--- REQUIRED WORK ---
Below are the records; return exactly the lines from the one with "Privacy Policy (283, 981)" through the final line, both included, minus any pictures.

--- PROVIDED DATA ---
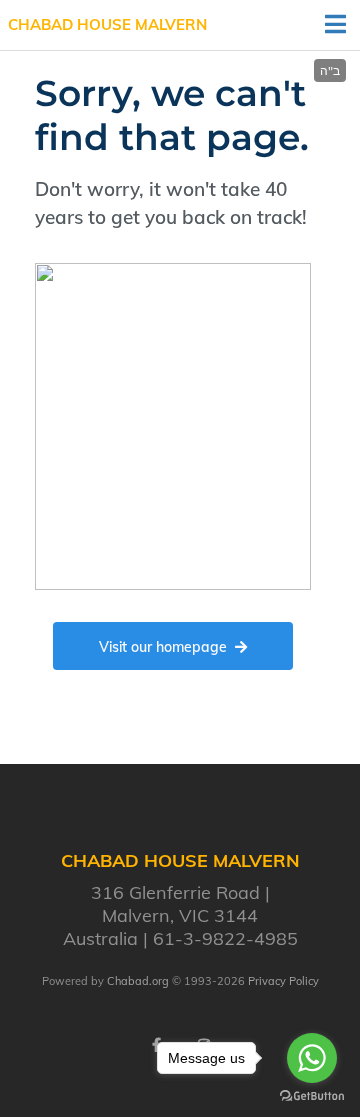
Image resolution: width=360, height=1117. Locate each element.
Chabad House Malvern (107, 24)
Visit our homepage (163, 647)
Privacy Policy (283, 981)
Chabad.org (138, 981)
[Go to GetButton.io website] (312, 1096)
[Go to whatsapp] (312, 1058)
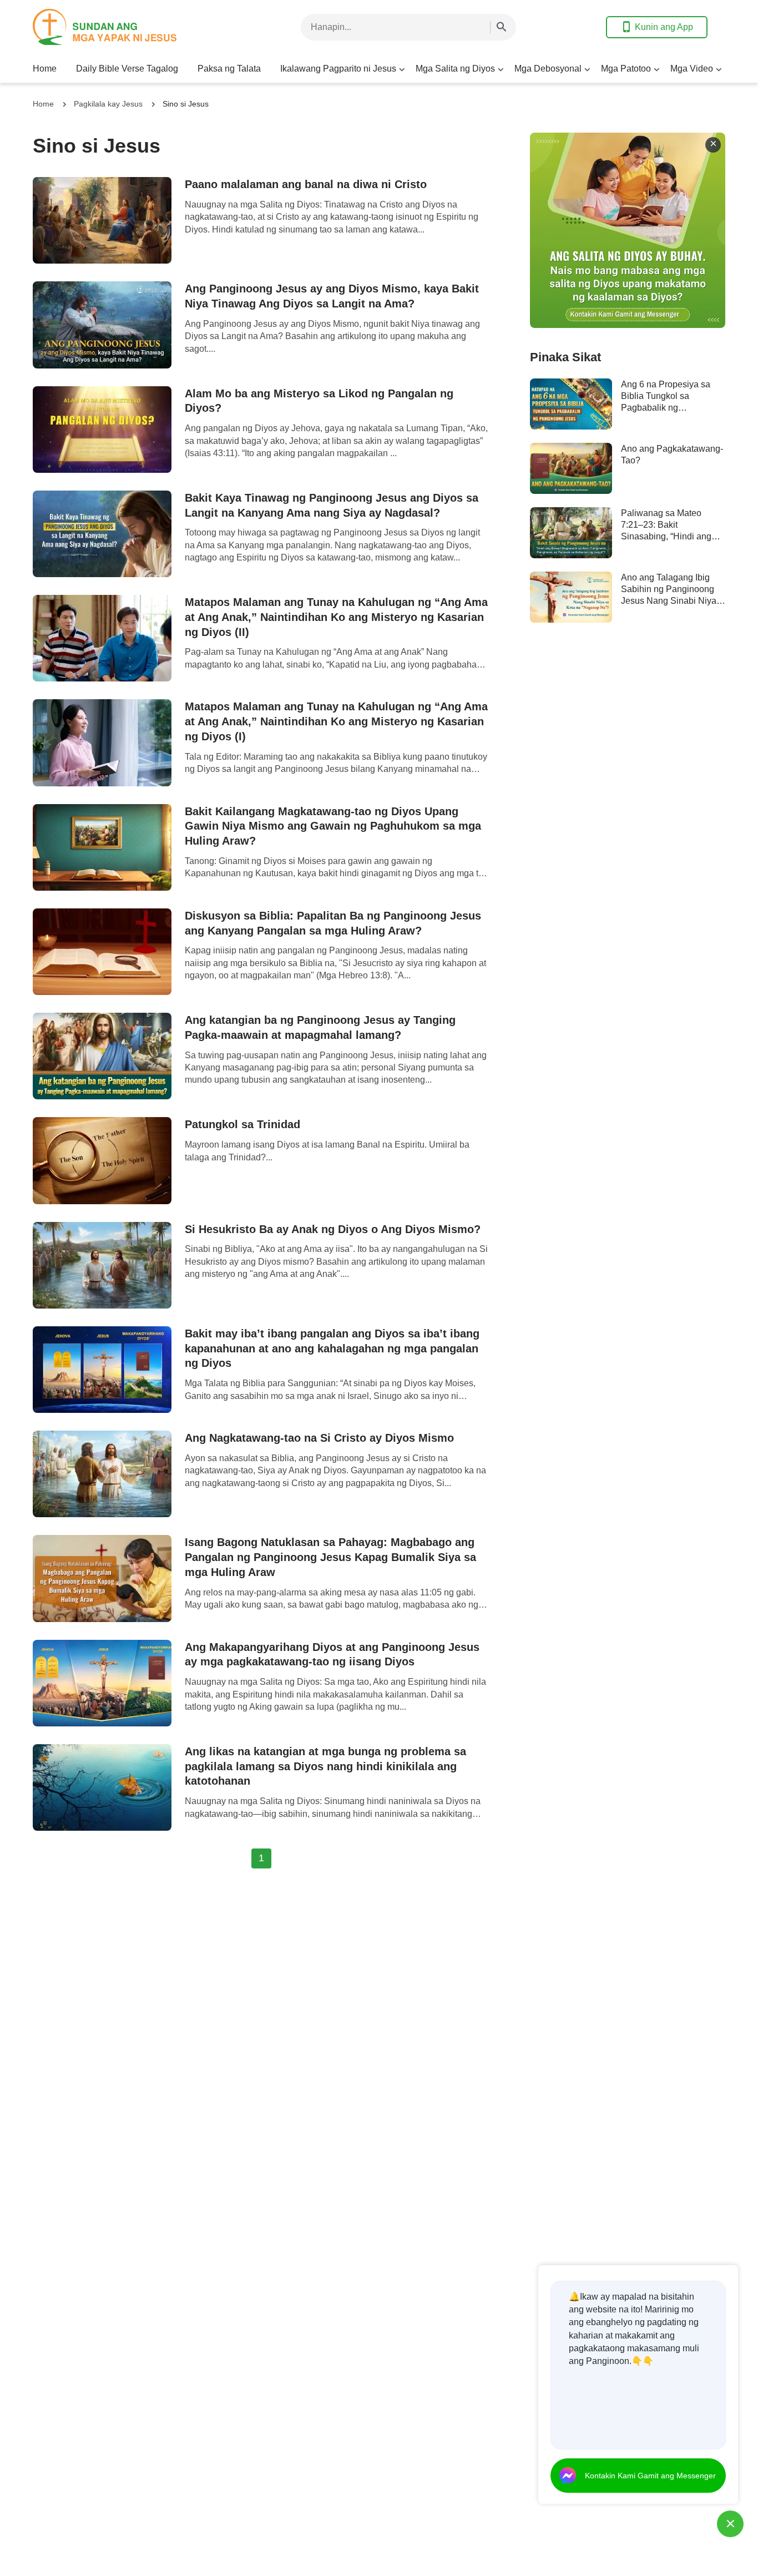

--- ANSWER TO THE EXERCISE ---
Privacy Policy (283, 981)
Chabad.org (138, 981)
[Go to GetButton.io website] (312, 1096)
[Go to whatsapp] (312, 1058)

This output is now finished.